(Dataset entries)
-- -- --

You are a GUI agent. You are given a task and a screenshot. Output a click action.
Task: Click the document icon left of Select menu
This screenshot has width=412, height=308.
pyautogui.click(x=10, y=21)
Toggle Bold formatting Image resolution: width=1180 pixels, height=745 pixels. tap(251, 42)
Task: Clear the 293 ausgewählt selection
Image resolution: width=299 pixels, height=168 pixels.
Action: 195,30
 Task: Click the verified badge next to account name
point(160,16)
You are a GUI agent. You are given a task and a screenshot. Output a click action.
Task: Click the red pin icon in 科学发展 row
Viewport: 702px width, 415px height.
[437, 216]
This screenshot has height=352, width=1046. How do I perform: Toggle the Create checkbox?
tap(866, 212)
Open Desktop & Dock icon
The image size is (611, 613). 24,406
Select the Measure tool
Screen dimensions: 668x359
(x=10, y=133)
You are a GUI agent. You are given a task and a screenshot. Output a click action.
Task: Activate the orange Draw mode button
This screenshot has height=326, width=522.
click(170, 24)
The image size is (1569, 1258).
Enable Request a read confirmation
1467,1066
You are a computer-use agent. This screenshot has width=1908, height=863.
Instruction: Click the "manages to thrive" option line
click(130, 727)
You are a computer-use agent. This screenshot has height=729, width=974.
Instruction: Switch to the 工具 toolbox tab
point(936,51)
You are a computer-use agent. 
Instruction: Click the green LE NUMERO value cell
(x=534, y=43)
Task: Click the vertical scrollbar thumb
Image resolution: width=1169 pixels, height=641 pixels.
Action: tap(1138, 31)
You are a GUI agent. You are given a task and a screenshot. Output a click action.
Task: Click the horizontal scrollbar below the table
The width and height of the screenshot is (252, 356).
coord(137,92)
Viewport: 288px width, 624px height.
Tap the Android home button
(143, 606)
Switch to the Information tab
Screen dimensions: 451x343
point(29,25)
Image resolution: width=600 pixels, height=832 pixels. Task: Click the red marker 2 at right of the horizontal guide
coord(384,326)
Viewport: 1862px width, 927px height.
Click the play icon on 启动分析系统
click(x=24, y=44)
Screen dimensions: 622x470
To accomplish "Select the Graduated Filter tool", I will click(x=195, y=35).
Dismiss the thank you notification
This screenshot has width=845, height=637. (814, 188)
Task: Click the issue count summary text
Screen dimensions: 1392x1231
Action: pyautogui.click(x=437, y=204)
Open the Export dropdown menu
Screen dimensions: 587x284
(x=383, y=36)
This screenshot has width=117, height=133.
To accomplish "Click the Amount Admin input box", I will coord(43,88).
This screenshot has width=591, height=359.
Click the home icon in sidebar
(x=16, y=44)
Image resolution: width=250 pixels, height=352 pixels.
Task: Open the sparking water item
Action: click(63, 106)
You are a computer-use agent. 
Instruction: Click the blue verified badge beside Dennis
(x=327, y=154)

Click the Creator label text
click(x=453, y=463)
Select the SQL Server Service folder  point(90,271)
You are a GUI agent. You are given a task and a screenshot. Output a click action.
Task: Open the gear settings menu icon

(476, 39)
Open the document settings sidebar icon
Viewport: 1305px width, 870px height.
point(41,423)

-- -- --

▶ AIM OF THE TASK: Output the data exactly, in full.

▶ PROBLEM SOLUTION:
You are a GUI agent. You are given a task and a screenshot. Output a click action.
Task: Click the document icon left of Select menu
This screenshot has width=412, height=308.
pyautogui.click(x=10, y=21)
Toggle Bold formatting Image resolution: width=1180 pixels, height=745 pixels. tap(251, 42)
Task: Clear the 293 ausgewählt selection
Image resolution: width=299 pixels, height=168 pixels.
Action: 195,30
 Task: Click the verified badge next to account name
point(160,16)
You are a GUI agent. You are given a task and a screenshot. Output a click action.
Task: Click the red pin icon in 科学发展 row
Viewport: 702px width, 415px height.
[437, 216]
This screenshot has height=352, width=1046. How do I perform: Toggle the Create checkbox?
tap(866, 212)
Open Desktop & Dock icon
The image size is (611, 613). 24,406
Select the Measure tool
Screen dimensions: 668x359
(x=10, y=133)
You are a GUI agent. You are given a task and a screenshot. Output a click action.
Task: Activate the orange Draw mode button
This screenshot has height=326, width=522.
click(170, 24)
The image size is (1569, 1258).
Enable Request a read confirmation
1467,1066
You are a computer-use agent. This screenshot has width=1908, height=863.
Instruction: Click the "manages to thrive" option line
click(130, 727)
You are a computer-use agent. This screenshot has height=729, width=974.
Instruction: Switch to the 工具 toolbox tab
point(936,51)
You are a computer-use agent. 
Instruction: Click the green LE NUMERO value cell
(x=534, y=43)
Task: Click the vertical scrollbar thumb
Image resolution: width=1169 pixels, height=641 pixels.
Action: tap(1138, 31)
You are a GUI agent. You are given a task and a screenshot. Output a click action.
Task: Click the horizontal scrollbar below the table
The width and height of the screenshot is (252, 356).
coord(137,92)
Viewport: 288px width, 624px height.
Tap the Android home button
(143, 606)
Switch to the Information tab
Screen dimensions: 451x343
point(29,25)
Image resolution: width=600 pixels, height=832 pixels. Task: Click the red marker 2 at right of the horizontal guide
coord(384,326)
Viewport: 1862px width, 927px height.
Click the play icon on 启动分析系统
click(x=24, y=44)
Screen dimensions: 622x470
To accomplish "Select the Graduated Filter tool", I will click(x=195, y=35).
Dismiss the thank you notification
This screenshot has width=845, height=637. (814, 188)
Task: Click the issue count summary text
Screen dimensions: 1392x1231
Action: pyautogui.click(x=437, y=204)
Open the Export dropdown menu
Screen dimensions: 587x284
(x=383, y=36)
This screenshot has width=117, height=133.
To accomplish "Click the Amount Admin input box", I will coord(43,88).
This screenshot has width=591, height=359.
Click the home icon in sidebar
(x=16, y=44)
Image resolution: width=250 pixels, height=352 pixels.
Task: Open the sparking water item
Action: click(63, 106)
You are a computer-use agent. 
Instruction: Click the blue verified badge beside Dennis
(x=327, y=154)

Click the Creator label text
click(x=453, y=463)
Select the SQL Server Service folder  point(90,271)
You are a GUI agent. You are given a task and a screenshot. Output a click action.
Task: Open the gear settings menu icon

(476, 39)
Open the document settings sidebar icon
Viewport: 1305px width, 870px height.
point(41,423)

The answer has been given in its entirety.